[Requirement] Write what comes next in the news report below about the Supreme Court declining Keith Tharpe's death penalty case, picking up after its final sentence.

[Document segment]
- - -

Supreme Court declines to take up Keith Tharpe death penalty case

Keith Tharpe
Attorneys for condemned killer Keith Tharpe are trying to halt his Sept. 26 execution with arguments that a juror on the case was racist and voted for death because Tharpe was African-American.

(CNN) The Supreme Court declined on Monday to take up the case of Georgia death row inmate Keith Tharpe, who claims a juror voted to put him to death because of his race.

At issue is an affidavit from an interview conducted seven years after Tharpe's sentencing. Juror Barney Gattie used a racial slur in reference to African-Americans. He also questioned whether "black people even have souls."

The court had heard this case back in 2018, and revived Tharpe's case over the dissents of Justices Thomas, Alito and Gorsuch.

Now the state of Georgia is free to set an execution date.

Justice Sonia Sotomayor agreed with the court not to take up the case, but she wrote separately to say that she was "profoundly troubled by the underlying facts of the case."

"It may be tempting to dismiss Tharpe's case as an outlier, but racial bias is a familiar and recurring evil," Sotomayor wrote. "That evil often presents itself far more subtly than it has here. Yet Gattie's sentiments—and the fact that they went unexposed for so long, evading review on the merits—amount to an arrest demonstration that racism can and does seep into the jury system."

- - -

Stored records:
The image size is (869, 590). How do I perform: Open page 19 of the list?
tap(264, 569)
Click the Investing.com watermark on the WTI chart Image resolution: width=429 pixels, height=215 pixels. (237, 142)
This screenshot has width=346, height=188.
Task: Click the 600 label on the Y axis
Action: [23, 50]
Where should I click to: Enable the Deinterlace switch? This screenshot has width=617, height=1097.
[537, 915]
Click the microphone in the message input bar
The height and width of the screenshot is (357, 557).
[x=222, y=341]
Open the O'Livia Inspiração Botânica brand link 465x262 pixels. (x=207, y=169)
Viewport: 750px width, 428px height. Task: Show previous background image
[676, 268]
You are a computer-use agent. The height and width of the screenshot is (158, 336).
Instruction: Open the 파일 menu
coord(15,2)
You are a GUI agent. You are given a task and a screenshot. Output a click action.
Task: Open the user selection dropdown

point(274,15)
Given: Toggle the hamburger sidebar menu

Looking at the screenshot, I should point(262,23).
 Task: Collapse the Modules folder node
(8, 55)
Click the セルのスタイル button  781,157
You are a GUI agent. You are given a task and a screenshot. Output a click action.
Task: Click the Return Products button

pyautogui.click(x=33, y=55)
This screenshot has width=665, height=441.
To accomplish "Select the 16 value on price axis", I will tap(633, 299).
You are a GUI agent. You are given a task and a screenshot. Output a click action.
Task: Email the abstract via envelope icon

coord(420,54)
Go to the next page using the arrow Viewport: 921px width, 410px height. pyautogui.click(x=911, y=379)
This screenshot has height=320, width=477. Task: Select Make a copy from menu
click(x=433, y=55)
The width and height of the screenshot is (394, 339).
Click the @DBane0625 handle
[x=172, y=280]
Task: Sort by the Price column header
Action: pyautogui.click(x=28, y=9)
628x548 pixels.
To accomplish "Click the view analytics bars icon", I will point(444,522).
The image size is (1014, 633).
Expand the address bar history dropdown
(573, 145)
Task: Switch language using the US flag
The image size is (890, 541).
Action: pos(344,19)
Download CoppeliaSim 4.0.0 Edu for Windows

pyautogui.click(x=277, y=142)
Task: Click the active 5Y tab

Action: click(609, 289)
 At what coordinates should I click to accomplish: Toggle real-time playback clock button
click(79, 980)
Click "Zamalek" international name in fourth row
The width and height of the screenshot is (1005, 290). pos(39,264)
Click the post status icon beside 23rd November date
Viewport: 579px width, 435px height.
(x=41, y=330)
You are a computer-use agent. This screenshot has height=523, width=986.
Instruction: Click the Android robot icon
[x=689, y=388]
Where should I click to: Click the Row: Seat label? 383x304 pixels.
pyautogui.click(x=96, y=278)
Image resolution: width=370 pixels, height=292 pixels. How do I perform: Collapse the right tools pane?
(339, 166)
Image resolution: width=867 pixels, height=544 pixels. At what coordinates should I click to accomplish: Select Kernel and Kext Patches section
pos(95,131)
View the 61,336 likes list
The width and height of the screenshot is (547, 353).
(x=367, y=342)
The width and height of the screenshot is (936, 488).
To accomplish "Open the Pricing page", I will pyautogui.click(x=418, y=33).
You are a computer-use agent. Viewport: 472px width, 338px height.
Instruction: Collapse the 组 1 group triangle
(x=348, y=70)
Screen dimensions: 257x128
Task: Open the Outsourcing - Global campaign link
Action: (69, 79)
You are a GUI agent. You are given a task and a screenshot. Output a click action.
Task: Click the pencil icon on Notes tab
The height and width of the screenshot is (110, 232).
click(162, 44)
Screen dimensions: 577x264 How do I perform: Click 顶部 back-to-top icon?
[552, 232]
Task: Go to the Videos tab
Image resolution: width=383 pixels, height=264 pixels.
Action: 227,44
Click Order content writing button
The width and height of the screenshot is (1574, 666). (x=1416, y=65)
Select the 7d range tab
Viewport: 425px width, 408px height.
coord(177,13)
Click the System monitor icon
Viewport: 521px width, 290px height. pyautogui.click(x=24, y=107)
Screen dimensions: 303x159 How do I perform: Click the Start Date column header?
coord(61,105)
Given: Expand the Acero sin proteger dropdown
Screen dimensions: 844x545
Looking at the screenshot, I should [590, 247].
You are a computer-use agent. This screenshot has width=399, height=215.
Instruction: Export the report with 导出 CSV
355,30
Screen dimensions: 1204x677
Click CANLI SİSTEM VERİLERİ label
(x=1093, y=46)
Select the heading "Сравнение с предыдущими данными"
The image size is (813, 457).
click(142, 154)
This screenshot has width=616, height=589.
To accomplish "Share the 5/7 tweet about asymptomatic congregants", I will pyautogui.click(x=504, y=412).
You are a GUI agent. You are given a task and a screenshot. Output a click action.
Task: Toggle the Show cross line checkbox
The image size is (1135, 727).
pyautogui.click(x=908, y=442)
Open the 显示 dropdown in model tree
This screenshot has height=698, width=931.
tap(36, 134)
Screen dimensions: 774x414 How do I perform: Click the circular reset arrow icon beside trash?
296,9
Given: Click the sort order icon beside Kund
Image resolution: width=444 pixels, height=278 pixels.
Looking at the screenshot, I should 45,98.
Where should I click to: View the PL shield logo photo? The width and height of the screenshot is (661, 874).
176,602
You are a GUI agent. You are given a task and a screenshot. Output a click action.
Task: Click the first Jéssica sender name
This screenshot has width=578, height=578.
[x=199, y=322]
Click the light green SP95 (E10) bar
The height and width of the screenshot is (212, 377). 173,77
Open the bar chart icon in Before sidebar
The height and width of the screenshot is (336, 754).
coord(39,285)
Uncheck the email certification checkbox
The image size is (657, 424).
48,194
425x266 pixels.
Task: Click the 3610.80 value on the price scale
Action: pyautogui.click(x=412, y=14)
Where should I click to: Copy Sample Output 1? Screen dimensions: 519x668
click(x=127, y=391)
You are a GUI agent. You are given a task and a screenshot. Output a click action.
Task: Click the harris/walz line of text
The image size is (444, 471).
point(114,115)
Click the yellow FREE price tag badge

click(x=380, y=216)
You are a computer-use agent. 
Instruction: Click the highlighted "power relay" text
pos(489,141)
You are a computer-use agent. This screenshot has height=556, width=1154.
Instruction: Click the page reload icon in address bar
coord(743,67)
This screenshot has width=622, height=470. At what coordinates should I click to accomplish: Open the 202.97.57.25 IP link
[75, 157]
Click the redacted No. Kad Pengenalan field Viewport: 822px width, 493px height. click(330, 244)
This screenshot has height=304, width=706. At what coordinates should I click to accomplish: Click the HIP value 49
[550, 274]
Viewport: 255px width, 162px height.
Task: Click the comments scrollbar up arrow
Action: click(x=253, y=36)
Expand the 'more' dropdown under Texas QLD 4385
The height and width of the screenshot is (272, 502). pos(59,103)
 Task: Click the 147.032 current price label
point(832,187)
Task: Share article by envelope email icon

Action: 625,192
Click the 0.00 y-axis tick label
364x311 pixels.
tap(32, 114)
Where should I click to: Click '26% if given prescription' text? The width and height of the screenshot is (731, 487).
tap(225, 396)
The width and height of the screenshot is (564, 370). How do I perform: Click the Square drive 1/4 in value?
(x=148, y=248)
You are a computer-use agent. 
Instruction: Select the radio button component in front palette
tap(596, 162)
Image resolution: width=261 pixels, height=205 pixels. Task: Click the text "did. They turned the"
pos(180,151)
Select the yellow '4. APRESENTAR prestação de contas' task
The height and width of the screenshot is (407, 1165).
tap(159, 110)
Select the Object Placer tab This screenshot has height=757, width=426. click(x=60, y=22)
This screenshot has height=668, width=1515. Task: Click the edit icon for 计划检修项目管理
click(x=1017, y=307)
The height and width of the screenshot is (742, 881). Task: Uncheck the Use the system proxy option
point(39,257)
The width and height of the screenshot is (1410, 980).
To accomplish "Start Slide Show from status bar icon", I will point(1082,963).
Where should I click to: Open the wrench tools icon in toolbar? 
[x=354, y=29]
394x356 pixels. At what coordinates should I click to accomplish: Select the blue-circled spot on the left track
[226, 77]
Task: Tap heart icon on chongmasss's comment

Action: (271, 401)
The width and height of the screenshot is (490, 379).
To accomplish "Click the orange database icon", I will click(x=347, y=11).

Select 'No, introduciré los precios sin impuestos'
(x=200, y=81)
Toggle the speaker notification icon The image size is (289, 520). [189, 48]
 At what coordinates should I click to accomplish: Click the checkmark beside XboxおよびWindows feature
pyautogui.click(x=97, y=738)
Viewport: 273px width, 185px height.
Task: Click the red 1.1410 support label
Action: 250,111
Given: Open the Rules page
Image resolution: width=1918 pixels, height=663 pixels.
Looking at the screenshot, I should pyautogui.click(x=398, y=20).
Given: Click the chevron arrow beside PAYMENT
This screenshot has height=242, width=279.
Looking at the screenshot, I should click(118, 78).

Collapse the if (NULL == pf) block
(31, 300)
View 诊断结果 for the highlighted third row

- - -

[Output for this exercise]
When the court first heard the case in 2018, it said that Tharpe's legal team had produced a "remarkable" affidavit from a juror, written after the conviction, that presented a "strong factual basis" for the argument that Tharpe's race had affected the juror's vote.

The majority then cautioned, however, that Tharpe faced "a high bar in showing that jurists of reason could disagree" with the state court's opinion.

Upon further review, the lower court again ruled against Tharpe, finding he had not met the procedural burdens necessary to reopen his case. 

The court also held that a 2017 Supreme Court opinion that said the secrecy of jury deliberations can be pierced when there is evidence that a juror relied on racial animus did not apply retroactively to Tharpe's case.